## Start Document extract

Using ceramics in place of woollen yarn, her color palate mimics that of the original woolen fibers: creams and light greens alongside glowing pinks and blues populate her tapestries and free-standing sculptures. With her pieces she explores hecticness of modern days through slowness of craftsmanship. Each of her ceramic works is approached with tenderness, whether it be a bead passing through her fingers or a wall hanging requiring countless hours of stitching.
Huotari lives and works in Helsinki, Finland, where she is a member of the Arabia Art Department Society. Her work has been shown widely in Finland, as well as throughout Europe, Asia and the US. Huotari serves as the Creative Director for Helsinki-based design and rug company, Finarte. In 2022, Huotari was shortlisted for the Loewe Craft Prize and her work was exhibited at the Seoul Museum of Craft Arts, Seoul, South Korea.
Playing with notions of the second view, Julia Obermaier’s unconventional jewellery pieces bring to light the moments that would otherwise go unnoticed. Through a process of skilled delicacy, Obermaier approaches the limits and secrets of the stones to construct new spaces, hollowing insides with corners and nooks. Thin slices of colored gemstone fragments have been layered and overlapped to create sections of contrasting opacity and then joined together using colored resin. Enclosing a blank space, she intends for the free space generated to hold the wearers own personal feelings, perceptions and sensations. A means to protect the wearer’s inner space, like a second skin. Obermaier’s jewellery connects a sense of interiority with the outer world, every part of them is unique and an embodiment of unswayable nature. One is not like the other. It is a material that is loaded with fascination, myths and symbolic charge by humans.

## End Document extract
## Start Information shown

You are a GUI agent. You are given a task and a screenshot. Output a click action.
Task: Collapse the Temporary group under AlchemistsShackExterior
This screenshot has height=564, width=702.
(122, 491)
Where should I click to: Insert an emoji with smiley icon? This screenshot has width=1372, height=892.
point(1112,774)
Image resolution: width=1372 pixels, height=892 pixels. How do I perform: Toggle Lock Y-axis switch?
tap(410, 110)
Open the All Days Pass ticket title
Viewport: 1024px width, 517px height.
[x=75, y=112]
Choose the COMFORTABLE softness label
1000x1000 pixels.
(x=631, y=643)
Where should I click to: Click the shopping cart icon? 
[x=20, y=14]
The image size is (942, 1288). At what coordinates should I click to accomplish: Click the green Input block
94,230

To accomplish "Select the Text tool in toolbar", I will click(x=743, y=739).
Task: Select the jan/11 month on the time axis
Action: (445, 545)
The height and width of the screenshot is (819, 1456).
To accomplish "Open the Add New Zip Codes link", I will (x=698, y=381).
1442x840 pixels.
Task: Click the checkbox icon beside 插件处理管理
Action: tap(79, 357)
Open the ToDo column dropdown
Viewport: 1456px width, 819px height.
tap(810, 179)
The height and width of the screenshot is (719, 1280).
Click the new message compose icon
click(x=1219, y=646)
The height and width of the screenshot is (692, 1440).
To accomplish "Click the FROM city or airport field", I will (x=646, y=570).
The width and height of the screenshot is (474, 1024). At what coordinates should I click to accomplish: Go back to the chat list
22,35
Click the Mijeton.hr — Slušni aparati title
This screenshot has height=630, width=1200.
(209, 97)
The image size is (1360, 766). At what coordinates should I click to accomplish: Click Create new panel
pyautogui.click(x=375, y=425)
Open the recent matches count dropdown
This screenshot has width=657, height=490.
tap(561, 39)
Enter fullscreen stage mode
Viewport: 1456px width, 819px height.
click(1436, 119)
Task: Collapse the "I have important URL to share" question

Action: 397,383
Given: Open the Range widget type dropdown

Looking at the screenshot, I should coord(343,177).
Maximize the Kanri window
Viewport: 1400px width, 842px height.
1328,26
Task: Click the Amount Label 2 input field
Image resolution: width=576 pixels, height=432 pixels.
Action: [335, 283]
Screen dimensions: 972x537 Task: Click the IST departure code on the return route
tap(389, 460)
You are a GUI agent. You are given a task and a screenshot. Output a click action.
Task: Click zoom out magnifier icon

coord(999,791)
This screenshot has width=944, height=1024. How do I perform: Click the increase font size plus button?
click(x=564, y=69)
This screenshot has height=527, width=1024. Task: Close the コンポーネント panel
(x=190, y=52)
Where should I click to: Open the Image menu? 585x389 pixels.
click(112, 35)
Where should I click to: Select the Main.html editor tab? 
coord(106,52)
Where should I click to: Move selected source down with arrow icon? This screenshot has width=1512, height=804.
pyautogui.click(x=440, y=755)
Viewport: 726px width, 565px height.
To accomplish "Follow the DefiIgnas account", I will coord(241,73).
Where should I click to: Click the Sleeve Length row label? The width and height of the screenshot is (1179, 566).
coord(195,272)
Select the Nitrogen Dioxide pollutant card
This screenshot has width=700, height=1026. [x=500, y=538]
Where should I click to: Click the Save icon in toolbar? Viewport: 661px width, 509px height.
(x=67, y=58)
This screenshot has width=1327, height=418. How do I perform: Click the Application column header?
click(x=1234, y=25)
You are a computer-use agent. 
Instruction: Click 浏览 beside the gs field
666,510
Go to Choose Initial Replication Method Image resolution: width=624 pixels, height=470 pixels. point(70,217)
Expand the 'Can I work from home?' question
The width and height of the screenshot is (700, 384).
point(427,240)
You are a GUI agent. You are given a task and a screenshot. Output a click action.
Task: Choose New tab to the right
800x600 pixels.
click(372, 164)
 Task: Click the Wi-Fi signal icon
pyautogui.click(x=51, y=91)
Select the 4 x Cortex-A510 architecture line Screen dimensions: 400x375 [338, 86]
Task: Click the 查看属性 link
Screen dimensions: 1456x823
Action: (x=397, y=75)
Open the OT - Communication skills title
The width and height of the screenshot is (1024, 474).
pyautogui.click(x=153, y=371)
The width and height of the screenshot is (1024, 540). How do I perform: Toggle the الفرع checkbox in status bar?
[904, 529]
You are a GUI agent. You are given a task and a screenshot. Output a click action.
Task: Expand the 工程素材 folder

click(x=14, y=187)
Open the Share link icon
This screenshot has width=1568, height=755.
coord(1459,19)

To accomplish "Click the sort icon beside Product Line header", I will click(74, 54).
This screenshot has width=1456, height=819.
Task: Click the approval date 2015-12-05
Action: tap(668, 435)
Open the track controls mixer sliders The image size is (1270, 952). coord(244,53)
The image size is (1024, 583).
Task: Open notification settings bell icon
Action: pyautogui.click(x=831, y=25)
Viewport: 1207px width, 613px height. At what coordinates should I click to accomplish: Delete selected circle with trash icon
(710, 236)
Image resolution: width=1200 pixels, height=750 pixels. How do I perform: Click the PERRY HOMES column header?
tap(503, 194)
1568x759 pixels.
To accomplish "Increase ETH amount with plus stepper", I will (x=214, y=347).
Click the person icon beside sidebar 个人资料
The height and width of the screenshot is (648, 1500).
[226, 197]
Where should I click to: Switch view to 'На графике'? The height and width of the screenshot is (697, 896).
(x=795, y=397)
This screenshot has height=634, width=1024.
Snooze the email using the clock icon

## End Information shown

■ What you need to do:
Continue the text profiling the artists Huotari and Obermaier, starting after its final sentence. The lines above are drawn from a separate source.

■ Result:
Her series ‘Verborgen’ starts with the raw crystal and observes their natural inclusions, often highlighted with visible colored resin lines, when reassembling the stone fragments back together. Obermaier is a jeweler from Germany. After finishing her professional education as a goldsmith in Kaufbeuren-Neugablonz in 2012, she graduated with a Bachelor of Fine Arts at Trier University of Applied Sciences, Department of Gemstones and Jewelry in Idar-Oberstein, Germany in 2016. In 2019 she successfully finished her Master of Advanced Design studies at University of Applied Sciences in Munich, Germany. Since 2016, she has had her own atelier in Kempten, Germany.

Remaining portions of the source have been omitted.